## Action item
After counting the lines below that hold the word "computer", reply with the count and nothing else.

--------------------

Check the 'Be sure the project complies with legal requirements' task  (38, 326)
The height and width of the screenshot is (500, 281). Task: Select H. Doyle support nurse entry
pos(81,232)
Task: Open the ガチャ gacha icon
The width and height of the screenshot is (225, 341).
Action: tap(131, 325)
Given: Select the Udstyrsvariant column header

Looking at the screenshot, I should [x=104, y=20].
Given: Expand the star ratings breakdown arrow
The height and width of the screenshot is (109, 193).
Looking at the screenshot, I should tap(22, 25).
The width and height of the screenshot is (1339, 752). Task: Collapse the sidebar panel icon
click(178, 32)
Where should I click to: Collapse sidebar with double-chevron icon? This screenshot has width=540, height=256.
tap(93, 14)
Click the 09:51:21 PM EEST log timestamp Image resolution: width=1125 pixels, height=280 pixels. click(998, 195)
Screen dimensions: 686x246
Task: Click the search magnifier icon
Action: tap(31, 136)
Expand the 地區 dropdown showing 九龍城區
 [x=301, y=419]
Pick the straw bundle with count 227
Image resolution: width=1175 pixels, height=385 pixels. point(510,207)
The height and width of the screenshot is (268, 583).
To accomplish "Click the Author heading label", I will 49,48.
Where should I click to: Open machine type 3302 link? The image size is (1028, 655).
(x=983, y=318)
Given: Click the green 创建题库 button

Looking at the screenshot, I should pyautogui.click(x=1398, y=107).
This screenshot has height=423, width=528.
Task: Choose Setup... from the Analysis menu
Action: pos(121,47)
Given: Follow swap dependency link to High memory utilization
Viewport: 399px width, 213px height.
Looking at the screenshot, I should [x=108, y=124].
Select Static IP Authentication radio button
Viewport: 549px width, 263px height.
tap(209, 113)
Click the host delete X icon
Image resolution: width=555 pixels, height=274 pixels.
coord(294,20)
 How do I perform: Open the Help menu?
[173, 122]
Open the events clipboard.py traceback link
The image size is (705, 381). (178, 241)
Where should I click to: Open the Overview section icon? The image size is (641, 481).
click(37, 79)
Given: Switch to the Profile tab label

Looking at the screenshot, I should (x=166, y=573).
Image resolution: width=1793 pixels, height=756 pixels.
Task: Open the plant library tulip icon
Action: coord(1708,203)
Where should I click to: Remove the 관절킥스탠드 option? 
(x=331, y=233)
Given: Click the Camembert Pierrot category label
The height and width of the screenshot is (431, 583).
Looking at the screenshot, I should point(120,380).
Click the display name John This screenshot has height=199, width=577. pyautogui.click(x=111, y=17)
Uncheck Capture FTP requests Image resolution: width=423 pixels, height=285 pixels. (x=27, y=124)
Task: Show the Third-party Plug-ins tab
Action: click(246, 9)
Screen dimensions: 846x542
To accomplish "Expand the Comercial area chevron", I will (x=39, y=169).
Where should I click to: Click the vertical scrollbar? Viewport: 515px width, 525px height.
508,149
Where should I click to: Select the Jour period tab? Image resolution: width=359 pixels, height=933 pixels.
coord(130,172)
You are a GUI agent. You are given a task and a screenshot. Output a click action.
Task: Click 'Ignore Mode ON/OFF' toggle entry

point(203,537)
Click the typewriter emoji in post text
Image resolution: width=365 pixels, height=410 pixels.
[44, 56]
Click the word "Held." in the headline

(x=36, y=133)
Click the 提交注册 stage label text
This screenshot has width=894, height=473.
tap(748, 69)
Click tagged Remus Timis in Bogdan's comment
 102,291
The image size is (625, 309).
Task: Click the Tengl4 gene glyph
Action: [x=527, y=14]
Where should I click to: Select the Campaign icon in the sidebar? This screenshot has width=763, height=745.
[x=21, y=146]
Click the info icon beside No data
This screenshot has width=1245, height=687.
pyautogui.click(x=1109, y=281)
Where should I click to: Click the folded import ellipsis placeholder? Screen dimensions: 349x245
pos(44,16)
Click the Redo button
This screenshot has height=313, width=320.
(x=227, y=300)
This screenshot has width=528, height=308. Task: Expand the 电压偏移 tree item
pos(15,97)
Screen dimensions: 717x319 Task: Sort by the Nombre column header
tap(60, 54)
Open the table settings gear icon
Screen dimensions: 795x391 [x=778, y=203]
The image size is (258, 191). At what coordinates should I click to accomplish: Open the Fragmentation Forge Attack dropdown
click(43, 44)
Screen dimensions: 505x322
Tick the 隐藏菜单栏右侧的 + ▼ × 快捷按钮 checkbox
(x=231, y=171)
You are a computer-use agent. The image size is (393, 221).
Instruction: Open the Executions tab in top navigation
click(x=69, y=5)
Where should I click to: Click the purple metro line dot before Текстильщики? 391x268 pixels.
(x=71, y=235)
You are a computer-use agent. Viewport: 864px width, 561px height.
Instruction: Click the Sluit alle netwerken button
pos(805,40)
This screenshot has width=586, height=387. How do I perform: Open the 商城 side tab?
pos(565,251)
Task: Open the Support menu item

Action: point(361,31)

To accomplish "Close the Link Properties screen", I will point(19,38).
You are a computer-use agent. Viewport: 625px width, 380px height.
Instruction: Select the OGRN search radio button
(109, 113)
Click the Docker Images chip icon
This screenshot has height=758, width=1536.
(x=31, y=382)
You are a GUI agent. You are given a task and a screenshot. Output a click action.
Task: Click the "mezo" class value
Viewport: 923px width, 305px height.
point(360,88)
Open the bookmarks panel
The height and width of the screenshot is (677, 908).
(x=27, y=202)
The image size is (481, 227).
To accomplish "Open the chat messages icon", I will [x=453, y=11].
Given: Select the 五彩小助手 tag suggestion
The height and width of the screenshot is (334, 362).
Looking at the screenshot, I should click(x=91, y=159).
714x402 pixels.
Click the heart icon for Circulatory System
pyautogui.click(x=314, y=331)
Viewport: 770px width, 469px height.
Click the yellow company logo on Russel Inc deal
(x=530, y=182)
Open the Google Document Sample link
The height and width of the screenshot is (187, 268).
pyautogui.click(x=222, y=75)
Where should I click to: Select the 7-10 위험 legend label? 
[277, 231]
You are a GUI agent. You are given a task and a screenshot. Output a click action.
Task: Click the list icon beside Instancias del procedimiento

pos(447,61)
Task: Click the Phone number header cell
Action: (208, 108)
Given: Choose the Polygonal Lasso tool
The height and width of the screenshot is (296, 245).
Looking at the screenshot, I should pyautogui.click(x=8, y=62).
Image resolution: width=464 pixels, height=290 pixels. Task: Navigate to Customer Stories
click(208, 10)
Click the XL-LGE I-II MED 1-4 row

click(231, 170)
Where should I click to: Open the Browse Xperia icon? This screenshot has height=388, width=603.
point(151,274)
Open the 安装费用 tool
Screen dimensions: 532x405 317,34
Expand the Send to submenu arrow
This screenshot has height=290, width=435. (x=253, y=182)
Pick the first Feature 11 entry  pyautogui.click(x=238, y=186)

--------------------

## Answer to this problem
3